Le asustó la grandiosidad de aquel recinto. Todo era descomunal.
El par de estatuas abstractas que representaban ambientes del lugar más recóndito y enimático de la Galaxia. El espejo bifacial, que girando y girando, multiplicaba hacia todos los rincones la luz de los reflectores cenitales que, a modo de estrellas de gran magnitud, formaban constelaciones arbitrarias. La piscina central, que a modo de lago artificial, albergaba en su seno las especies más sórdidas de acuátiles. Y la pirámide transparente del fondo, con un asiento en su centro interno, desde donde se invitaba, al que esperaba, a la evasión de la realidad gracias a los videohologramas integrados en las cuatro paredes triangulares, respondiendo a los impulsos oníricos del usuario.
Pero prefirió esperar de pie, sin moverse, registrando, a modo de biorradar, cualquier cosa que se moviera. La Sala de Recepción estaba también surcada por una cinta transportadora en la que se suponía que uno debía montarse para acceder al interior del palacio. Y de súbito, el sentido del moverse de aquélla cambió, por lo que se quedo a la expectativa de recibir en cualquier momento a su anfitrión.
El decorado cambió en segundos: Las estatuas levitaron hasta desaparecer tras dos aberturas del techo, el espejo detuvo su movimiento y se esfumó ante los ojos del reflejado, el líquido del estanque se dejó tragar, con toda la vida natátil, por la gran boca en que se convirtió su fondo, dejando su lugar a piezas que replicaban al resto del mosaico del firme. La pirámide quedó intacta en su construcción, pero no en su posición, pues se movió lateralmente hasta dejar el asiento sobre la cinta y dar la impresión de que toda ella resbalaba hacia él.

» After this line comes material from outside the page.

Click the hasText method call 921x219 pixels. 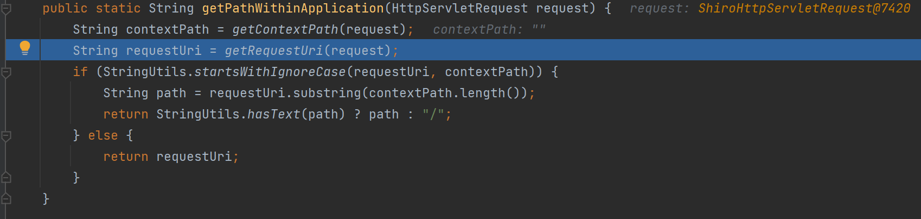click(273, 115)
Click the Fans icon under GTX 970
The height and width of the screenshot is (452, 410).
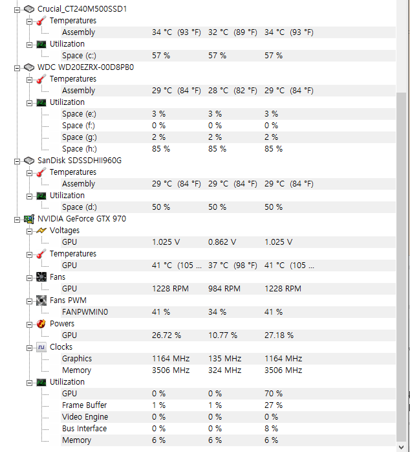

Cuando se situó en su perpendicular virtual, se detuvo, y una de sus paredes se hizo portezuela, dejando en una vista lateral el sillón. Él no creyó jamás en la magia, salvo en la que creaba la propia mente; por eso, cuando una forma difuminada fue llenando el espacio interior del asiento, y se fue corporeizando, sabía que los viejos trucos para impactar nunca perdían su efecto. El cuerpo fue irreconocible hasta materializarse completamente. Cuando fue sólido, algo lo iba irradiando a medida que un supuesto pedestal giratorio recorría un ángulo que permitía enfrentarlo cara a cara. Una sonrisa dibujada en un rostro arrugado y la total fulguración del interior de la pirámide insufló el habla a aquella figura.
-¡Saludos! Soy Lurcinckus, y está usted aquí para que yo le haga conocer… ¡La Muerte!